START EXTRACTED RECORDS

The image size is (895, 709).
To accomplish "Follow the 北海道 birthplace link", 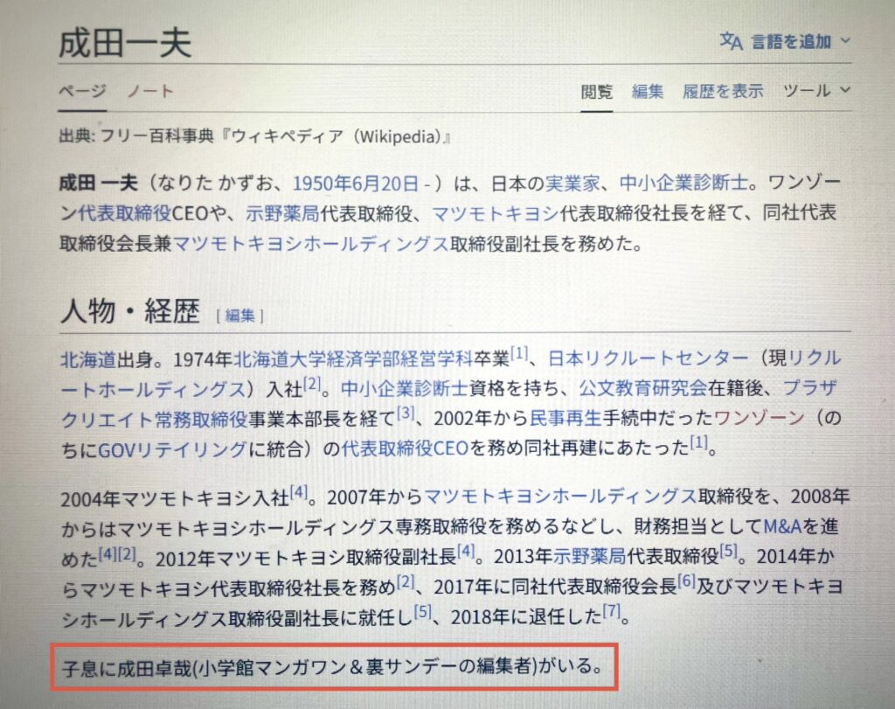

END EXTRACTED RECORDS
START EXTRACTED RECORDS

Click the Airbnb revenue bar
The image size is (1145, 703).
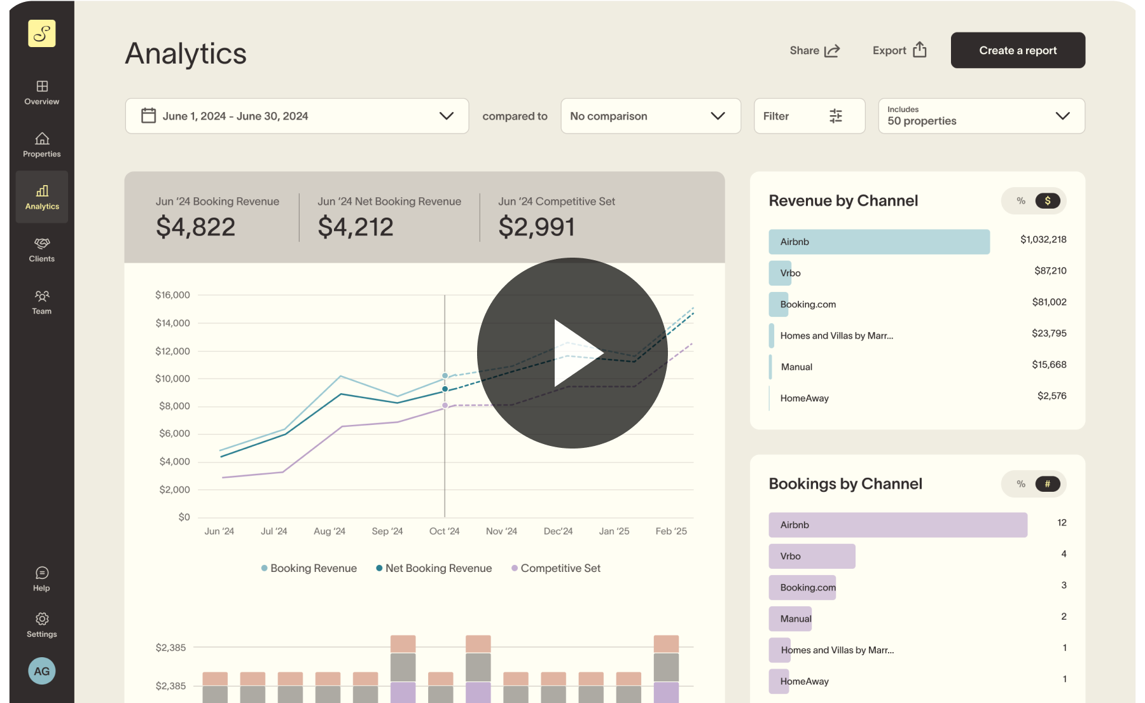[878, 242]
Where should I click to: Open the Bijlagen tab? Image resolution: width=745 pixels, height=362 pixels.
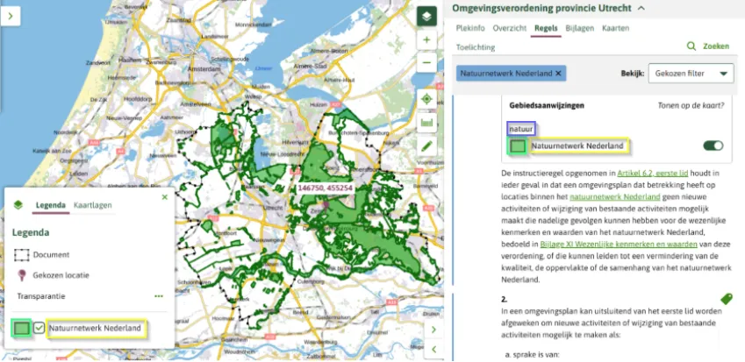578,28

END EXTRACTED RECORDS

The response must repeat exactly the lines above from the one with "The image size is (895, 709)." through the one with "the 北海道 birthplace", including both, and must contain no pictures and no other text.

# [RESULT OF THIS EXERCISE]
The image size is (895, 709).
To accomplish "Follow the 北海道 birthplace link", 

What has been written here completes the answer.